Tennant Company Reports Operating Results (10-Q)
Tennant Company is a Minneapolis-based company that specializes in the design manufacture and sale of non-residential floor maintenance equipment and related products. The Company acquired the business and assets of Castex Industries Inc. a privately owned manufacturer of commercial floor maintenance equipment. Products consisting mainly of motorized cleaning equipment and related products including floor cleaning and preservation products are sold through a direct sales organization and independent distributors. Tennant Company has a market cap of $513.5 million; its shares were traded at around $27.55 with a P/E ratio of 42.4 and P/S ratio of 0.7. The dividend yield of Tennant Company stocks is 1.8%. Tennant Company had an annual average earning growth of 0.6% over the past 10 years. Highlight of Business Operations:Net Earnings for the second quarter of 2009 were $3.0 million, or $0.16 per diluted share compared to Net Earnings of $8.3 million, or $0.44 per diluted share, in the second quarter of 2008. Net Earnings during the second quarter were unfavorably impacted by the ongoing global recession that resulted in lower net sales volume across all geographies and unfavorable direct foreign currency exchange impacts, somewhat offset by lower commodity prices, deferred discretionary spending, and savings from our workforce reductions.
Net Loss for the first six months of 2009 was $38.7 million, or a $2.10 loss per diluted share compared to Net Earnings of $13.5 million, or $0.72 per diluted share, in the first six months of 2008. The Net Loss in the first six months of 2009 was primarily due to the non-cash pretax goodwill impairment charge of $43.4 million, or a $2.32 loss per diluted share, taken during the first quarter of 2009 as well as a significant decline in Net Sales due to ongoing unfavorable global economic conditions. Gross margins declined by 120 basis points which was better than expected as a result of benefits from commodity price deflation, cost reductions, flexible production management and workforce reductions. These benefits were not enough to offset the unfavorable impact of lower production volume through our manufacturing facilities. Selling and Administrative Expense was $21.4 million lower in the first six months of 2009 as compared to the same period last year as a result of benefits from our workforce reduction program, reductions in volume-related expenses, and a decrease in discretionary spending to align expenses with the lower sales volume.

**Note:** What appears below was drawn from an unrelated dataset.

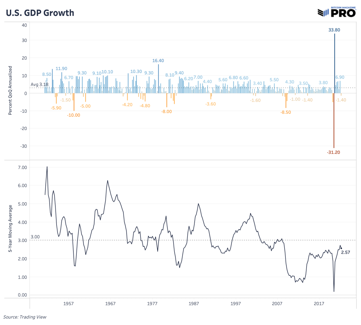Image resolution: width=361 pixels, height=325 pixels.
Task: Select the 16.40 bar label
Action: (158, 60)
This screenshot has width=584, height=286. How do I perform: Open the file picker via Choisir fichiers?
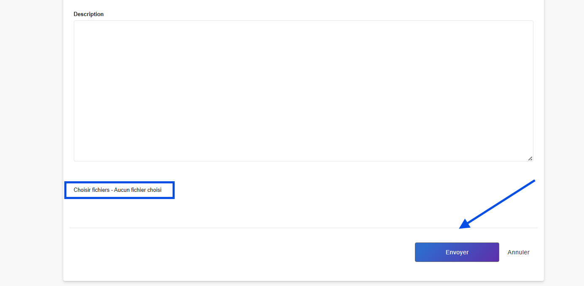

The workforce reduction program was announced during the fourth quarter of 2008 to resize our worldwide employee base by approximately 8%, or about 240 people. A pretax workforce reduction charge totaling $14.6 million, or $0.65 per diluted share, was recognized in the fourth quarter of 2008 as a result of this program. The workforce reduction was accomplished primarily through the elimination of salaried positions across the organization. This measure is estimated to achieve savings of at least $15 million in 2009 and approximately $20 million in 2010. Additionally, early retirements, elimination of contracted positions and attrition accounted for some of the eliminated positions and contributed to these savings. The pretax charge consisted primarily of severance and outplacement services and was included within Selling and Administrative Expense in the 2008 Consolidated Statement of Earnings. In the first quarter of 2009, the severance accrual was revised to reflect actual experience resulting in a benefit of $1.3 million which was included within Selling and Administrative Expense in the 2009 first quarter results of operations.
Consolidated Net Sales for the second quarter of 2009 totaled $148.6 million, a 23.2% decline compared to consolidated Net Sales of $193.6 million in the second quarter of 2008. Consolidated Net Sales for the six months ended June 30, 2009 totaled $277.2 million, a 23.5% decline compared to consolidated Net Sales of $362.2 million during the first six months of 2008.